Description of the task: Check every line below for the word "will" and give only the number of lines where it appears.

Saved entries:
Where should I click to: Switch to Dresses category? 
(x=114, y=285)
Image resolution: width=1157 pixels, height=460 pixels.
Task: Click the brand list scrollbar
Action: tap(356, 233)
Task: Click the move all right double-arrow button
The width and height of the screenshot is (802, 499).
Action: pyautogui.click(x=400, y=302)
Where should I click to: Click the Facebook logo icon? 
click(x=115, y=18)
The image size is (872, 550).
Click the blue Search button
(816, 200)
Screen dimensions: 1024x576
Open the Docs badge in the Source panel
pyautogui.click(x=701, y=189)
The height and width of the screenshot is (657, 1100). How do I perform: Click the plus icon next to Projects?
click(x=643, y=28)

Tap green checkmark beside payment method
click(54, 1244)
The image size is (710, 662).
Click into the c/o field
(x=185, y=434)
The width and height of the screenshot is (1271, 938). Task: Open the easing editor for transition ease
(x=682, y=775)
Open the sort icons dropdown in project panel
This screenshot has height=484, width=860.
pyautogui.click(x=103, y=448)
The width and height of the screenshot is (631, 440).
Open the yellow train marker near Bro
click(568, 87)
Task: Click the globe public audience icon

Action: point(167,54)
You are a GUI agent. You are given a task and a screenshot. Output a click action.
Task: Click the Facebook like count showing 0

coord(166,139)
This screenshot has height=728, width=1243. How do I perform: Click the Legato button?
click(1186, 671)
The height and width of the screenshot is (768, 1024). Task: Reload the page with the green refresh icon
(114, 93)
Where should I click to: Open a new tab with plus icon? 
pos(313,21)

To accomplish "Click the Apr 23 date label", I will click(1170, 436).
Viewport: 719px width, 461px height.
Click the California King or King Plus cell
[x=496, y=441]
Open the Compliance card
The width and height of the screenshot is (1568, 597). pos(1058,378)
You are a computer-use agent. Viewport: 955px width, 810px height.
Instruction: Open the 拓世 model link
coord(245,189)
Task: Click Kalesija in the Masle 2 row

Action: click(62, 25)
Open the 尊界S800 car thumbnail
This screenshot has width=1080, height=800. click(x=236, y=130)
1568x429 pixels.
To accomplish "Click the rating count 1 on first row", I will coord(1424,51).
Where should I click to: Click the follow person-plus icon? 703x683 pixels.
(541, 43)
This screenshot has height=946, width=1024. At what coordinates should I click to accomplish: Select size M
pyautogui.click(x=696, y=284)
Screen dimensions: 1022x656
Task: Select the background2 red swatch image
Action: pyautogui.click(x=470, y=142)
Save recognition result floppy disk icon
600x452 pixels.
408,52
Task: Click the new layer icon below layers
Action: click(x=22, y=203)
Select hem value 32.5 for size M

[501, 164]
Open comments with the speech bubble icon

Response area: 2